What does each side represent? Labor and its progressive political allies have challenged government to address the ills of corporate greed from the 1890s, when the robber barons of industry proclaimed the divine right of business, to the modern hedge-fund profiteers of today who would privatize or diminish every institution that attempts to advance the cause of middle class working men and women. These Ayn Rand-type libertarians view any government attempts to secure economic dignity for working people as an evil that coddles the unwashed lazy masses. It’s the old Abraham Lincoln question: Should government do only the things that the people cannot do themselves or should government do the things for people that it can do better than the people can do for themselves?
Libertarians put severe limitations on the role of government; progressives support an expansive, enfranchising approach to government.
Which side are you on? Consider the following points: Early laws aimed at protecting and advancing the interests of the common people were often ignored by the masters of industry. Progressive labor advocates such as Louis Brandeis, who went on to become a Supreme Court justice, used the courts as a legal wedge to force industrial malefactors to live up to legislative mandates. Cries of foul and overregulation were the rallying calls of the old guard, who charged that their property rights were being violated by working people’s quest for a better deal.

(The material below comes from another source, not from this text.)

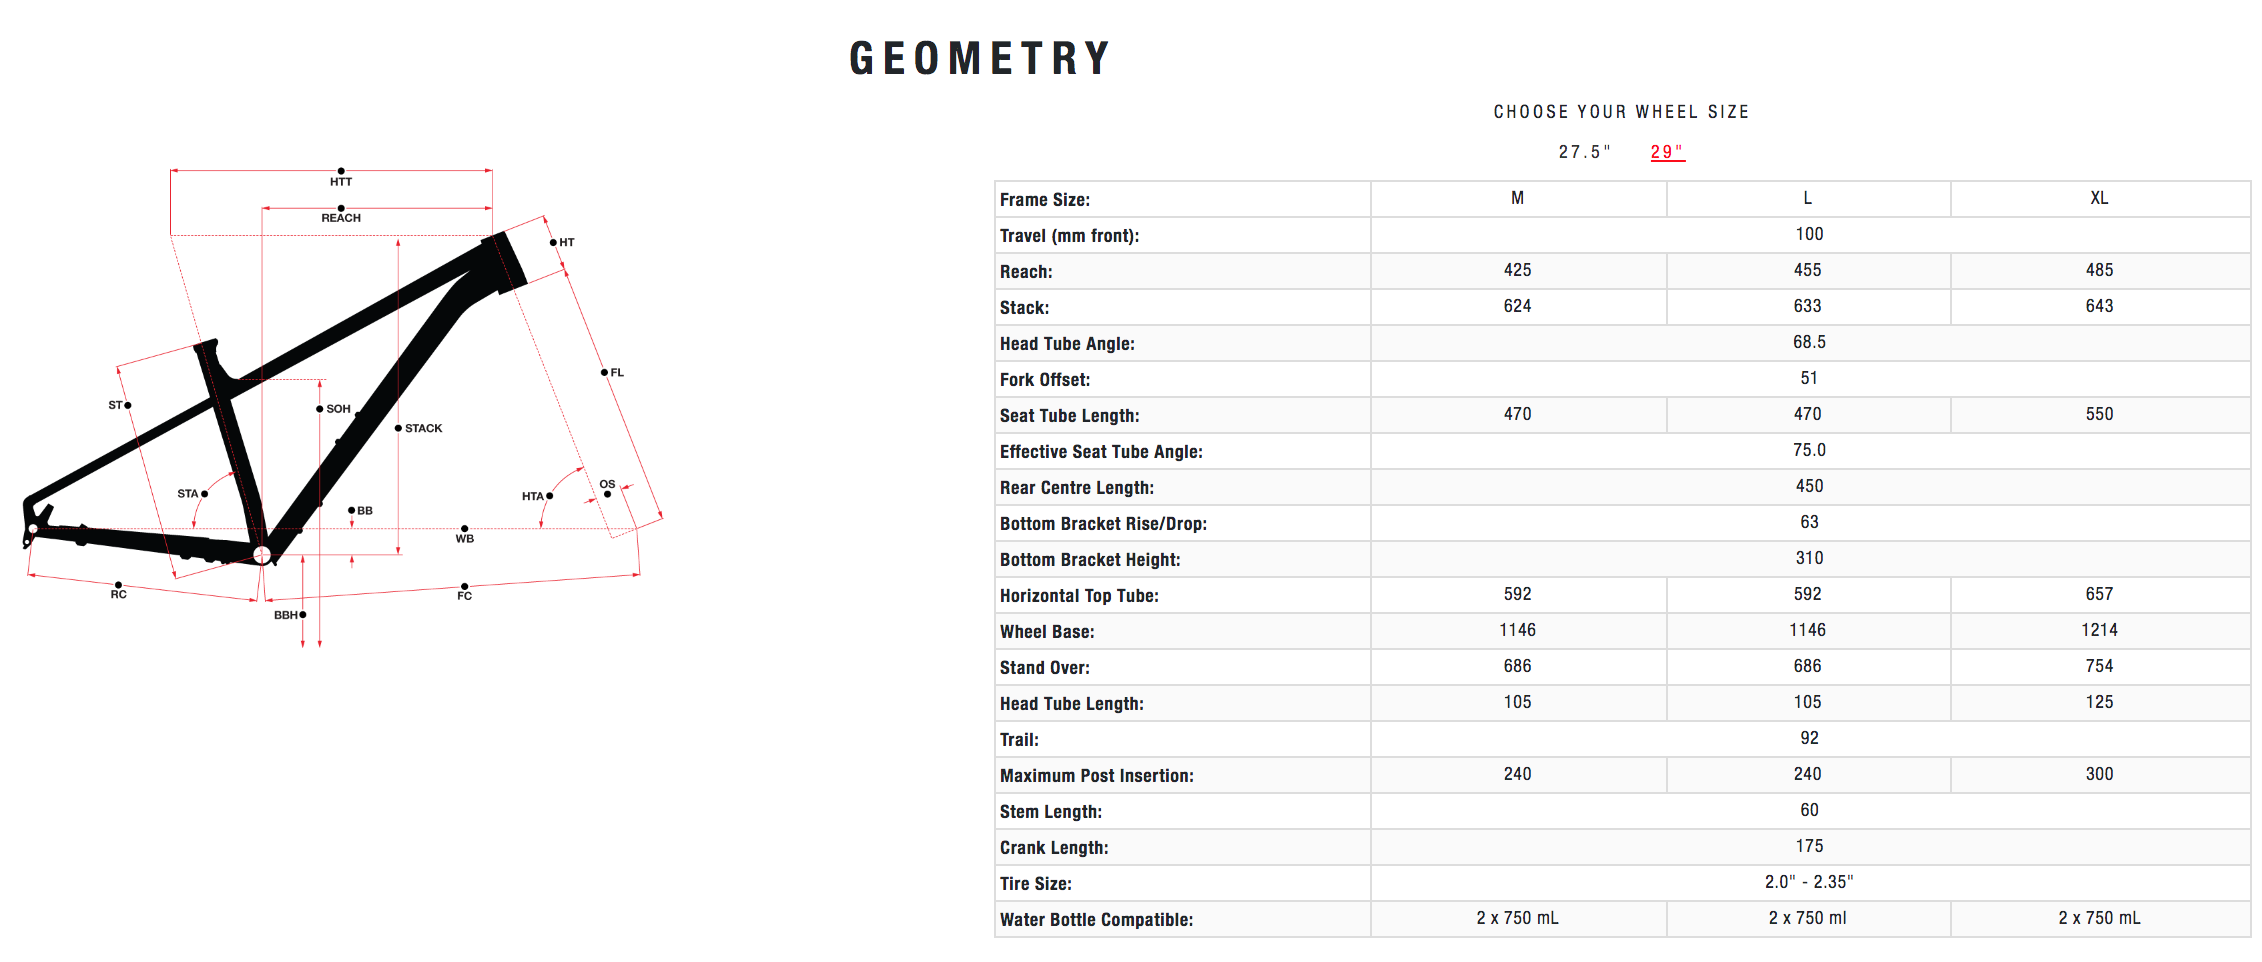Click the HTT marker dot on diagram
This screenshot has width=2262, height=962.
341,172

Who will win out in this unending contest? Let’s review historic gains for laboring people enacted through government action: the 14-hour workday became the 12-hour, 10-hour, 8-hour workday; child labor laws, protection of women in the workforce, safety rules following the tragic Triangle Shirtwaist Factory Fire, the progressive income tax, the National Labor Relations Act guaranteeing collective bargaining, Social Security, women’s right to vote, the GI Bill of rights, civil rights and voting rights laws, Medicare, Workers’ Compensation, defined-benefit pensions, the Environmental Protection Act, the American Disabilities Act, sexual orientation rights, the Affordable Care Act, and so much more.
Government, Andrew Jackson once said, should confine itself “to equal protection and, as heaven does its rains, shower its favors alike on the high and the low, the rich and the poor.” That has been the historic goal of progressives throughout our history.
Now we have an administration that would work to dismantle or deconstruct the achievements of decades. It is akin to the “starve the beast” tactics of Newt Gingrich and his ilk. Knowing that certain programs such as Social Security, Medicare and aid to public education were too popular to abolish outright, they decided it would be tactically better to severely limit funding for such popular public institutions and then continually blame them for any failures in an ongoing process of destruction. That was their insidious incremental means to an end.
Now, with the overtly proclaimed deconstruction of the administrative state as government policy, we see upfront and clearly the unvarnished goals of libertarian philosophy. Their ideological intentions are made clear in the two cabinet appointments that affect us directly. The secretaries of education and labor are poised to work against the long-standing mandates of their respective departments to promote the interests of public education and of organized labor. These folks are prepared for the long haul. Their grinding away at government and regulations is designed to unleash once more the essential self-interest that is basic to the raw, unseen hand of early capitalism.
The biggest obstacle they face is us; we who believe that government at its best is a catalyst for social good. And we are prepared to fight to preserve and advance our 150-year history of progressive achievement.